Vorerfahrung: Wer erst spät eine Ausbildung anstrebt, hat meist zuvor in verschiedenen Berufen gearbeitet und sich dadurch verschiedene Kompetenzen erarbeitet. Fragen Sie Bewerber, welche Fähigkeiten sie mitbringen. So können Sie gemeinsam vorhandene Talente ausbauen und neue Kompetenzen erlernen.

Autorität: Sind Sie selbst als Chef und der Großteil der Belegschaft jünger als der Bewerber, sollten Sie die Themen Verantwortung, Weisungen und Autorität früh ansprechen, damit es nicht später zu Problemen kommt. Im Zweifel können ein Praktikum oder Probearbeit helfen, um zu testen, ob das Miteinander funktioniert.

Selbstbewusstsein: Menschen über 30 sind in der Regel selbstbewusster als junge Menschen, die gerade die Schule beendet haben. Das kann ein Vorteil sein, weil sich ältere Azubis so schneller einarbeiten und im Umgang mit Kunden und Kollegen weniger Hilfestellungen benötigen.
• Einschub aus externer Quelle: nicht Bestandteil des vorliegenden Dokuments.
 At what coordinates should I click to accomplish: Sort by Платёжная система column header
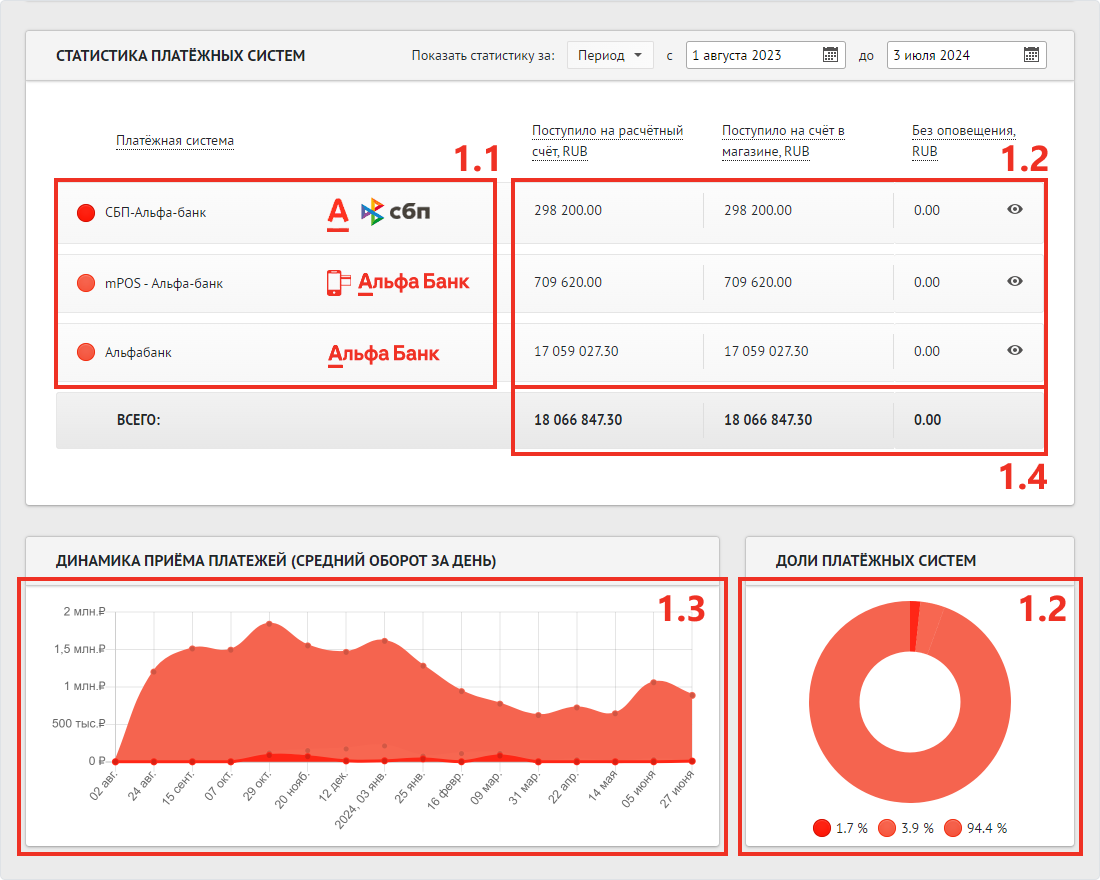[x=175, y=140]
Es kann aber auch Sie als Chef herausfordern.

Förderungen: Bewirbt sich ein älterer Kandidat bei Ihnen als Auszubildender, fragen Sie nach den genauen Hintergründen für den Berufswechsel. Hat die Arbeitsagentur zum Beispiel eine Umschulung angeordnet oder war derjenige lange Zeit arbeitslos, können Sie von Fördermitteln profi­tieren.

Arbeitszeiten: Klären Sie Bewerber über die üblichen Ar­beits­zeiten und Vereinbarungen in Ihrem Betrieb auf. So können Ausbildungsinteressierte abschätzen, ob die Zeiten zu ihrem Leben passen. Denn häufig haben ältere Auszubildende schon familiäre Verpflichtungen und sind zeitlich weniger flexibel als junge Azubis.